Learn the scaling secrets of a 1-person ML stock picking engine
Learn the scaling secrets of a 1-person ML stock picking engine
Further below are 6 job roles including Senior roles in Data Science and Data Engineering at organisations like Causaly, Cultivate and Trust Power.
Further below I pull out some insights from the a review article on a 1-person ML stock picking engine (which self-reportedly was good) for tools for scaling and share some notes on the latest HoloViz visualisation tool.
I'm looking forward to getting along to the next PyDataLondon meetup on Tues 1st November at the usual venue, it'll be good to talk to folk face to face again (well, I'll be masked, but talking).
Sorry to be slow with this issue, between training, client coaching and planning some volunteer activities in the PyData world, plus an infant (potty training now - what times!), I just ran out of hours.
Executives at PyDataGlobal for Dec 1st
Are you a data science leader?
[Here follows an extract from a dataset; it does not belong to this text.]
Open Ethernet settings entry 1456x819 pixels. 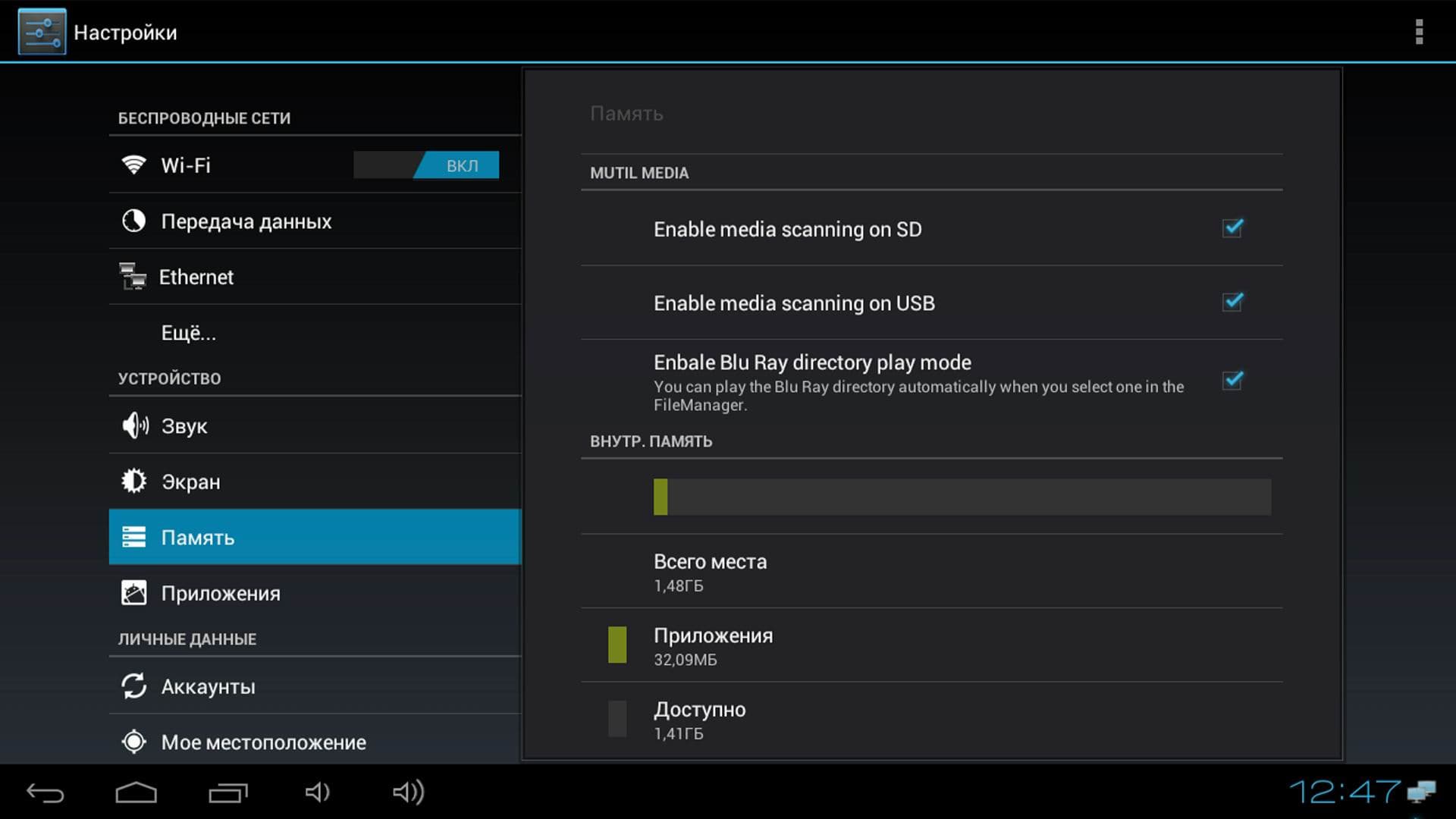pos(196,278)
Would you like to raise leadership questions in a like-minded group to get answers and share your hard-won process solutions? I'm organising another of my Executives at PyData sessions for the upcoming PyDataGlobal (virtual, wordwide) conference for December 1-3. On Thursday Dec 1st I'll run a session over a couple of hours focused on leaders, anyone who is approaching leadership or who runs a team is welcome to join.
I have a plan to make this more problem-solving focused than previous sessions, with a write-up to be shared after the conference so there's something to take away. Attendance for these sessions is free if you have a Global ticket. This builds on the sessions I've volunteered to run in the past and the Success calls I've organised via this newsletter earlier this year.
Reply to this (or write to me - ian at ianozsvald com) if you'd like to be added to a reminder and a GCal calendar entry (there's no obligation, these just remind you and set it in your calendar).
The anatomy of an ML-powered stock picking engine
There was an interesting write-up on Didact AI (linked with comments via hn), on an automated stock-picking engine. I'm less interested in the quant aspect and more on the automation behind a live high-risk ML system and the tools used (mostly Python as it happens).
Through this essay, I hope to convey an idea of how productionized ML systems work in a real-world setting.
The overall data processing diagram is pretty clear, I think for teams starting on a new DS journey maybe having a diagram like this, to discuss with the bosses to show just how much data and process has to be corralled, could be useful:
I've been involved in quant work a little bit during my 20 years so I can follow the arguments for market patterns, market regimes, regime shift and sentiment as a basis for pattern recognition and prediction systems. The author makes a nice point about features over any particular ML approach:
...an insight I have always kept in mind is that feature engineering is almost always the key difference between success and failure...the choice of ML model is no longer a critical step.
The volume of data (for a 1-person operation) is pretty crazy. Scraping feeds and reports (often text), building features, models on the timeseries numbers and the text reports, then combining it all in a testable way leads to a lot of moving parts.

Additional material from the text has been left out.